Exercise objective: Recast the rows from the first line through the line containing "Action: [x=903, y=142]" as a Markdown table with columns headed No. and Line. Number each line, skip blank lines, and leave out the pictures.

Stored rows:

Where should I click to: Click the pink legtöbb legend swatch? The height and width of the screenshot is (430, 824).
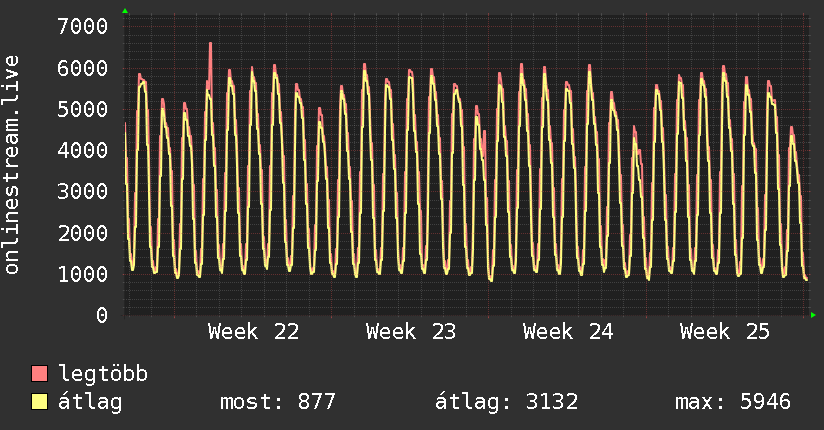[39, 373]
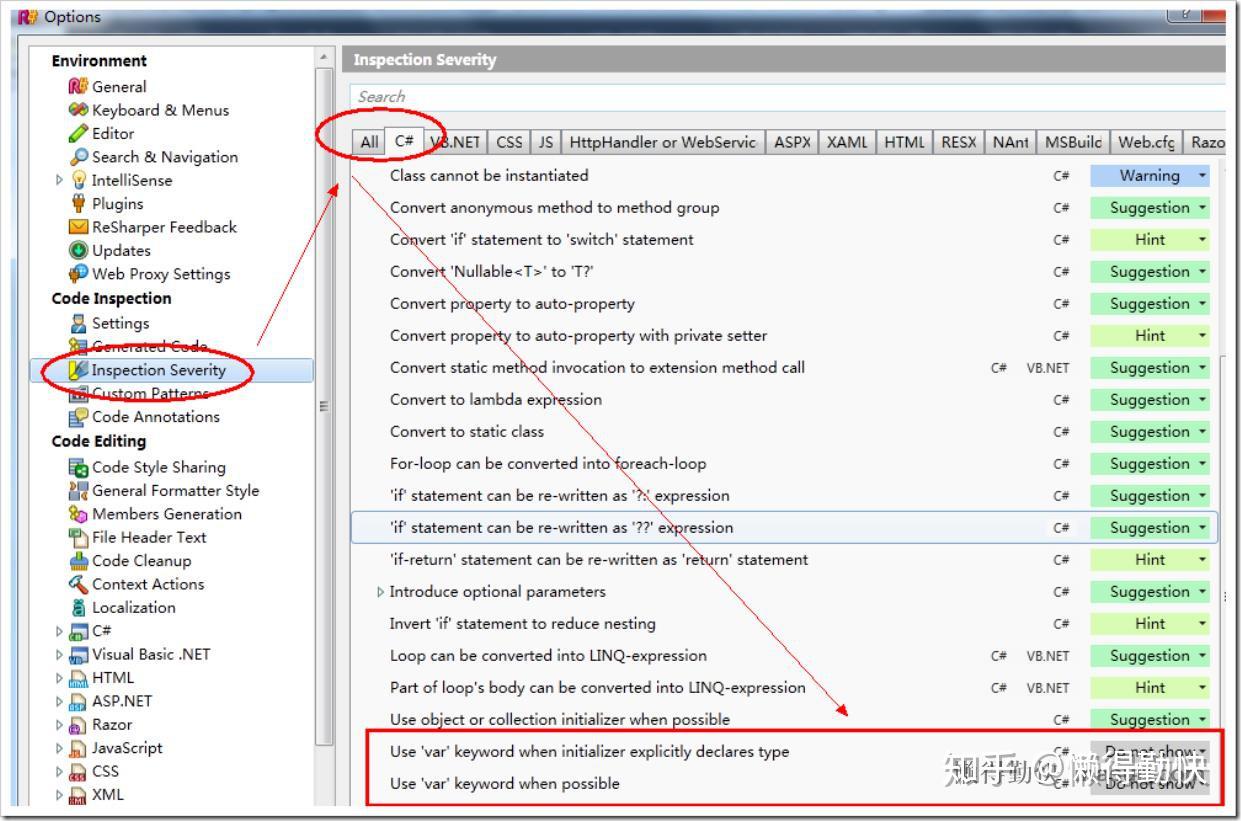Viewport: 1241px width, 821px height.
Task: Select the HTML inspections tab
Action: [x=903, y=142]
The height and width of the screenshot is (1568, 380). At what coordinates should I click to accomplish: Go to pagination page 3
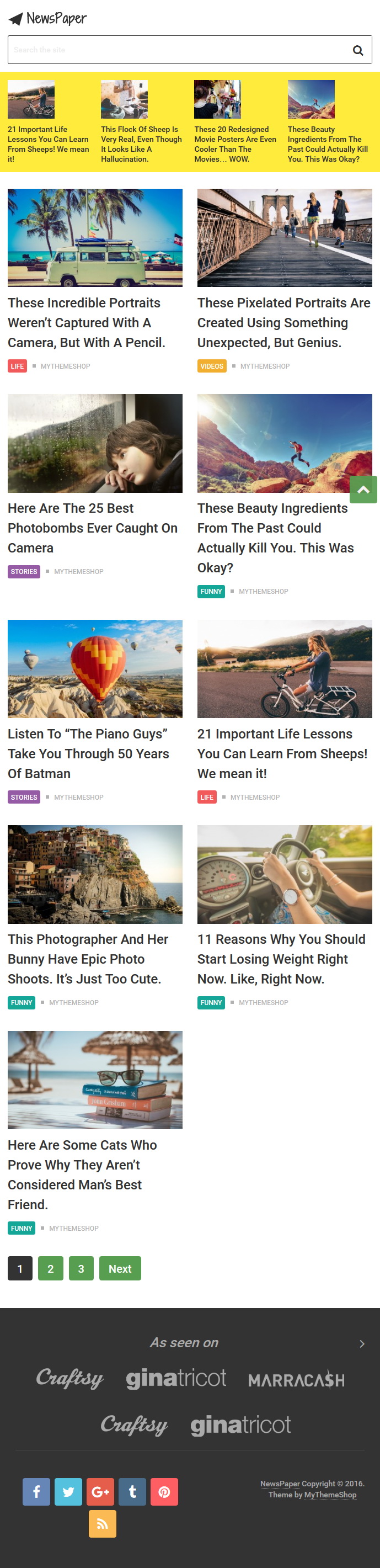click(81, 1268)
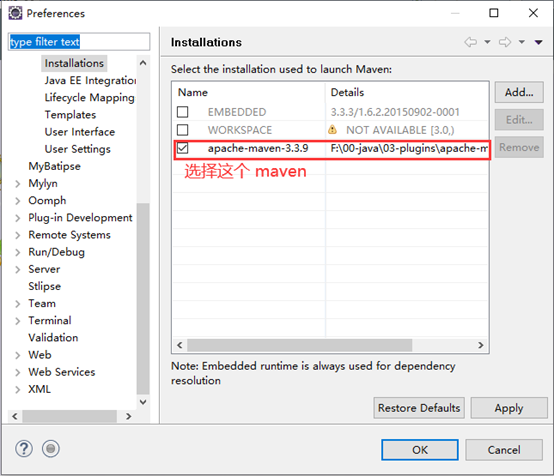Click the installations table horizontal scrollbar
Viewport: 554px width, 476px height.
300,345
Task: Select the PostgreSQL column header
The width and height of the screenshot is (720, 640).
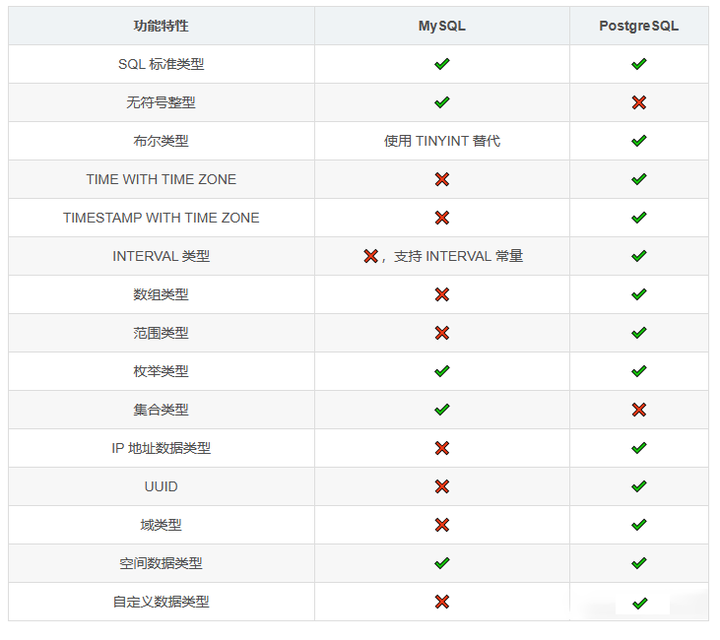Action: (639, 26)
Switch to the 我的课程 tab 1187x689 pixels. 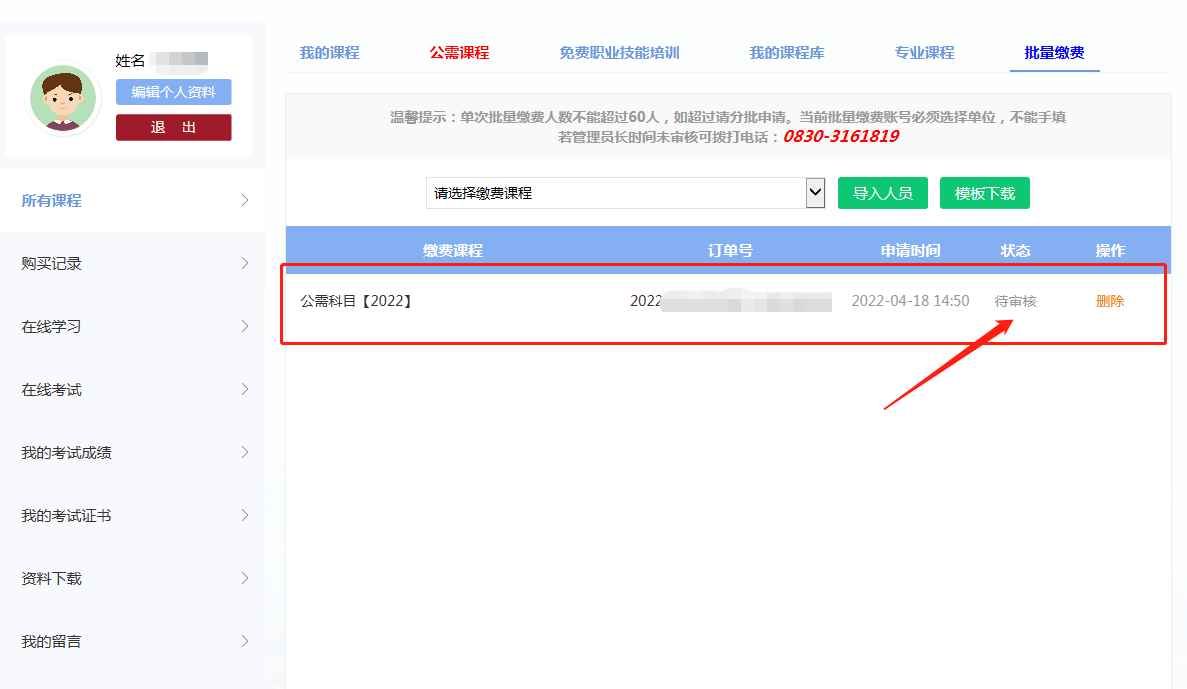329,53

Final result:
| No. | Line |
|---|---|
| 1 | Where should I click to: Click the pink legtöbb legend swatch? The height and width of the screenshot is (430, 824). |
| 2 | [39, 373] |
| 3 | Viewport: 1241px width, 821px height. |
| 4 | Task: Select the HTML inspections tab |
| 5 | Action: [x=903, y=142] |